Esta recusa de aplicar medidas excepcionais em tempos excepcionais mostra o pior da burocracia e tecnocracia da União Europeia e a mentalidade dos eurocratas em todo o seu esplendor. E, sobretudo, revela os profundos egoísmos nacionais dos mesmos governantes que todos os dias clamam contra o perigo dos ‘nacionalismos’ e dos ‘populismos’.
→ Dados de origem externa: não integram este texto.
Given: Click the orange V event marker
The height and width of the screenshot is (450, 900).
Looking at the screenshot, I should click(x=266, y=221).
Será possível que alguém volte a acreditar na sua retórica humanista e humanitária em relação aos povos de toda a Terra, aos refugiados, aos imigrantes, aos famintos e perseguidos de todo mundo, ao planeta que sofre e aos animais que se extinguem se, na hora de ajudar, de salvar, os seus confrades e vizinhos europeus se mostram preocupados com o déficit?
Como, amargamente, comentou o Primeiro Ministro italiano, Giuseppe Conte, “se a Europa não se ergue perante este desafio sem precedentes, toda a estrutura europeia perde, para o povo, a razão de ser.” Assim vai ser, se não houver um rápido desbloqueamento da crise e se, como escrevia Larry Elliott no Guardian de 29 de Março, os cidadãos europeus concluírem que a ‘Europa é um projecto só para os tempos fáceis’, e que quando as coisas apertam, é com cada um, com cada governo, com cada Estado Nacional.
Pode ser que seja assim. A decisão é deles, dos “financeiramente correctos”.